(Stored data entries)
________________________
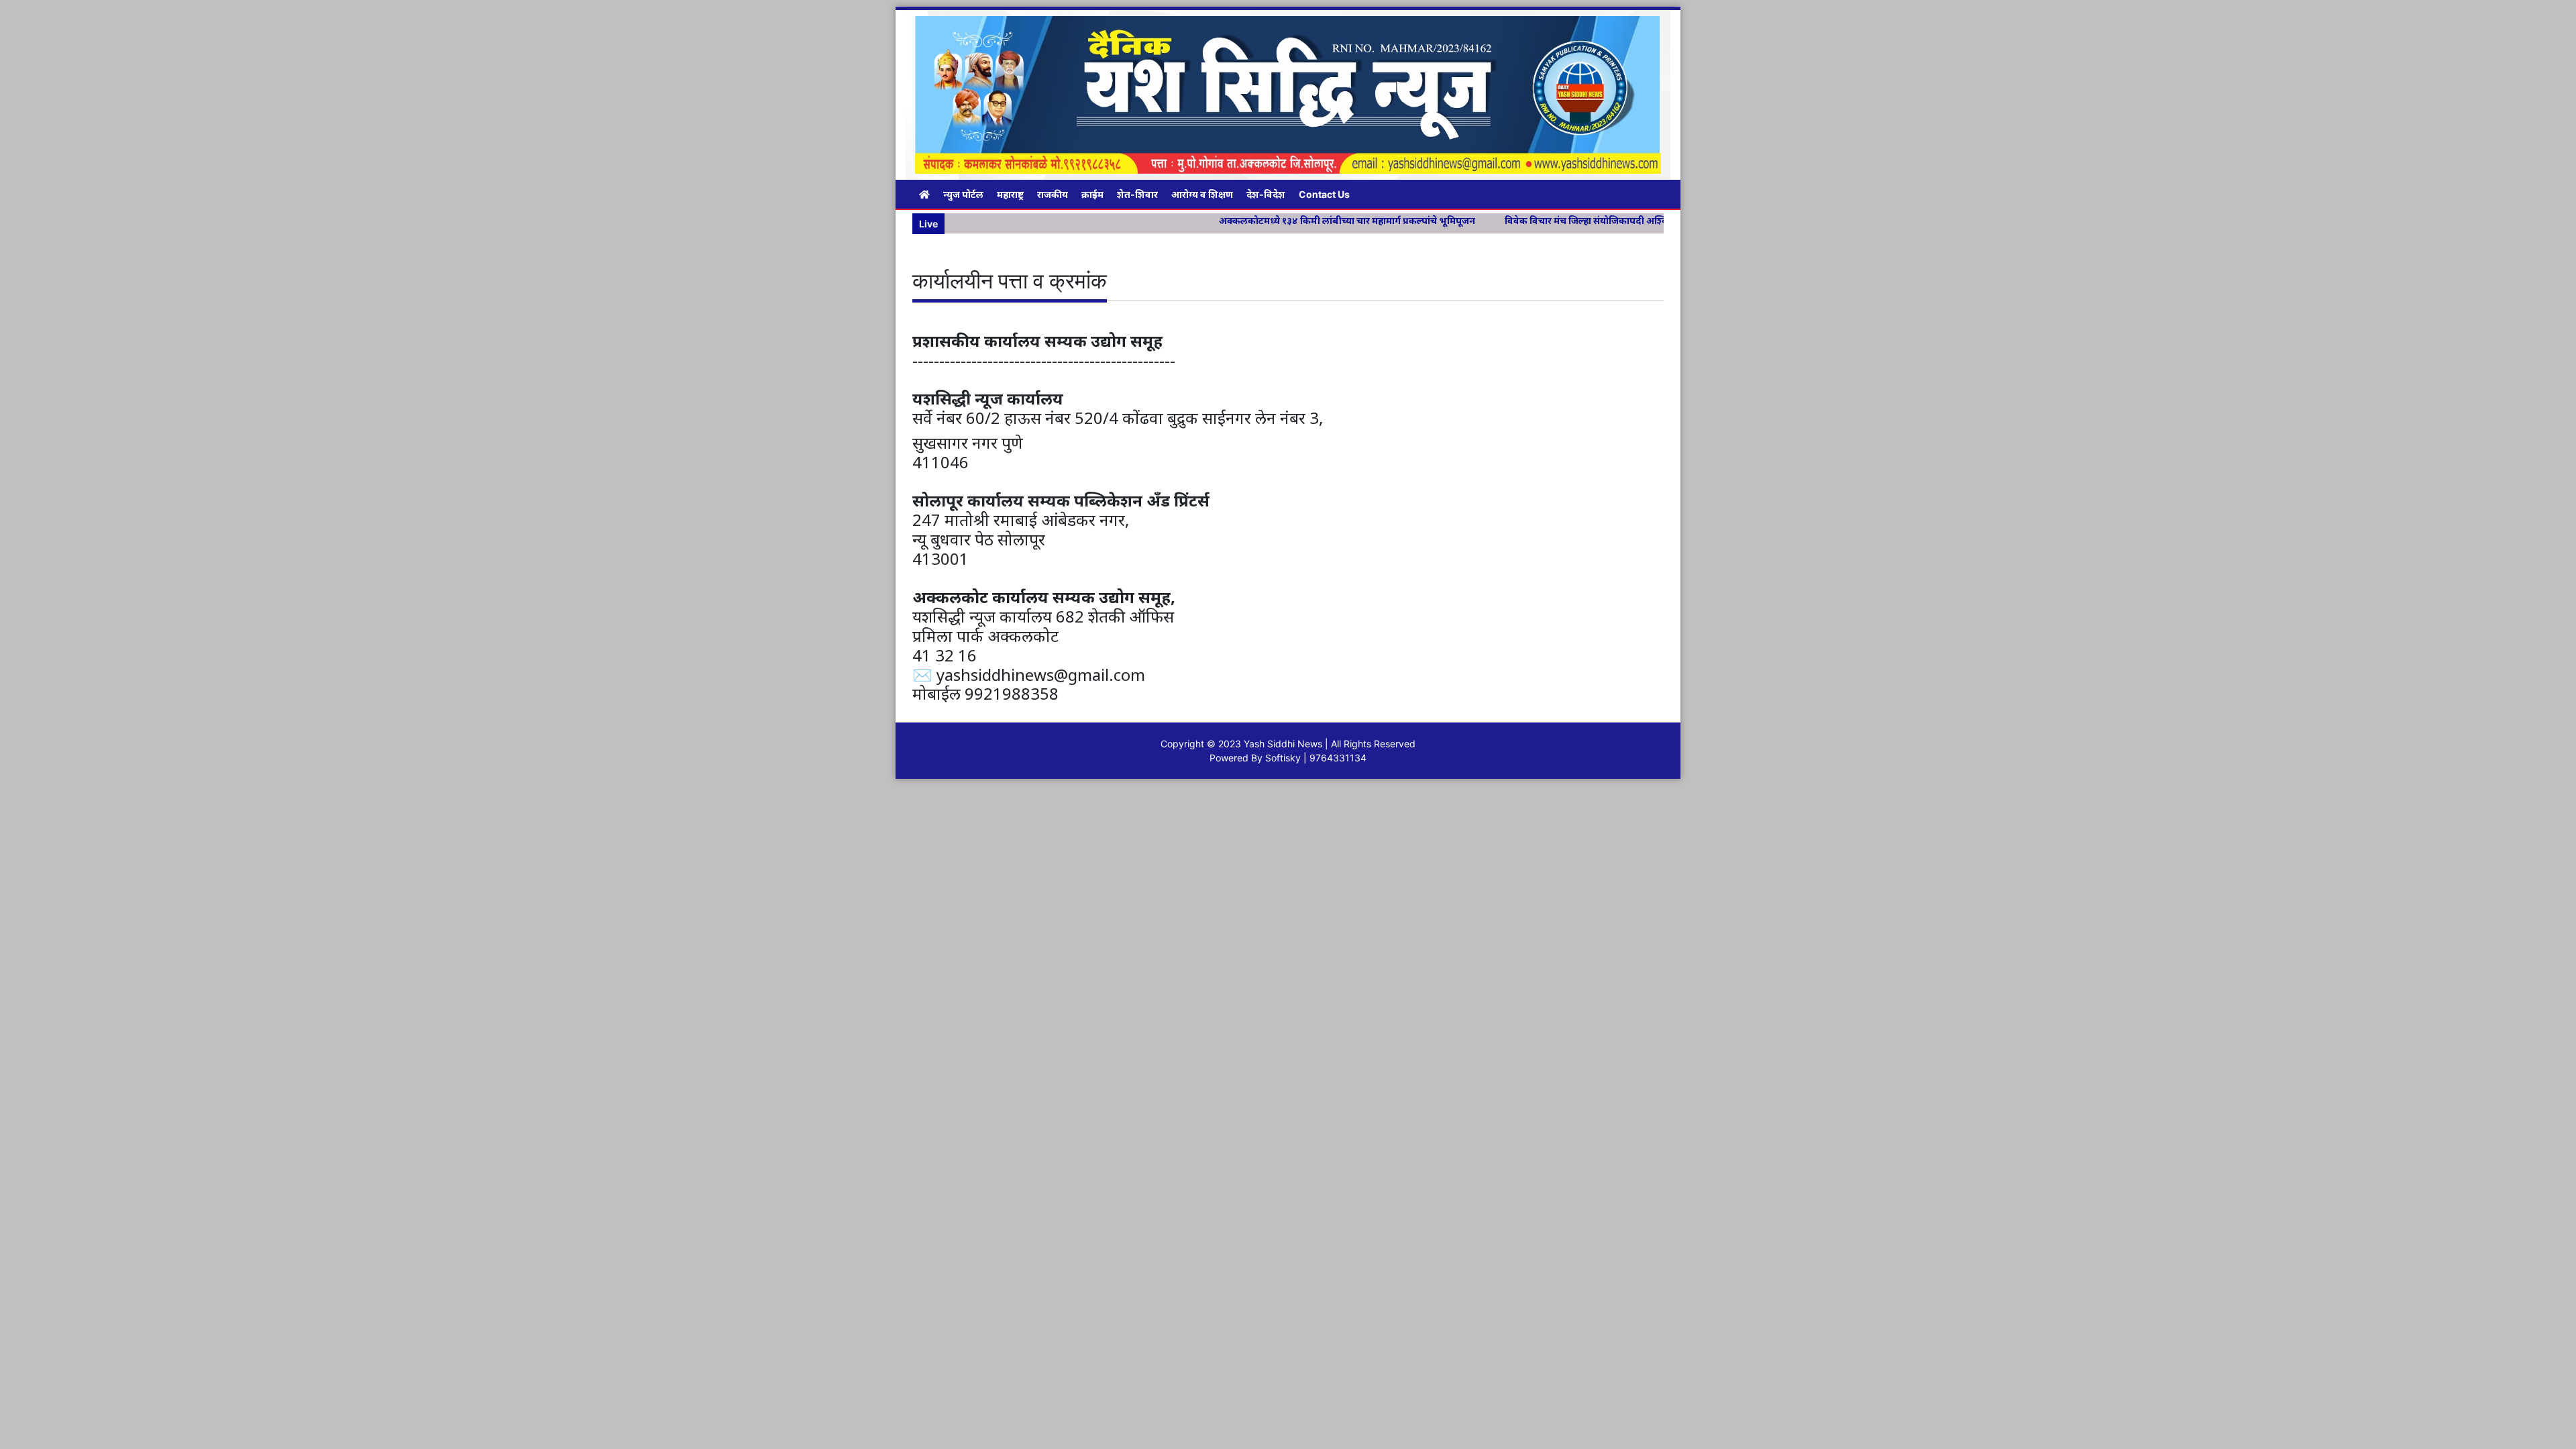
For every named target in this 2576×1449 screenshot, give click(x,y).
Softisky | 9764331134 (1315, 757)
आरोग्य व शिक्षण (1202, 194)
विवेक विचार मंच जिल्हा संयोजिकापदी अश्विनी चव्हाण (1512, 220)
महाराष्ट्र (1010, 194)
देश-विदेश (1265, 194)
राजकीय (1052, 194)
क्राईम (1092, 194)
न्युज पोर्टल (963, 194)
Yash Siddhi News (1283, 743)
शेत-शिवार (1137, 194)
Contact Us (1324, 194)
________________________
Prompt »
Would you reproduce the records exactly as they stand, but without the pictures?

Expected output »
For every named target in this 2576×1449 screenshot, give click(x,y).
Softisky | 9764331134 (1315, 757)
आरोग्य व शिक्षण (1202, 194)
विवेक विचार मंच जिल्हा संयोजिकापदी अश्विनी चव्हाण (1512, 220)
महाराष्ट्र (1010, 194)
देश-विदेश (1265, 194)
राजकीय (1052, 194)
क्राईम (1092, 194)
न्युज पोर्टल (963, 194)
Yash Siddhi News (1283, 743)
शेत-शिवार (1137, 194)
Contact Us (1324, 194)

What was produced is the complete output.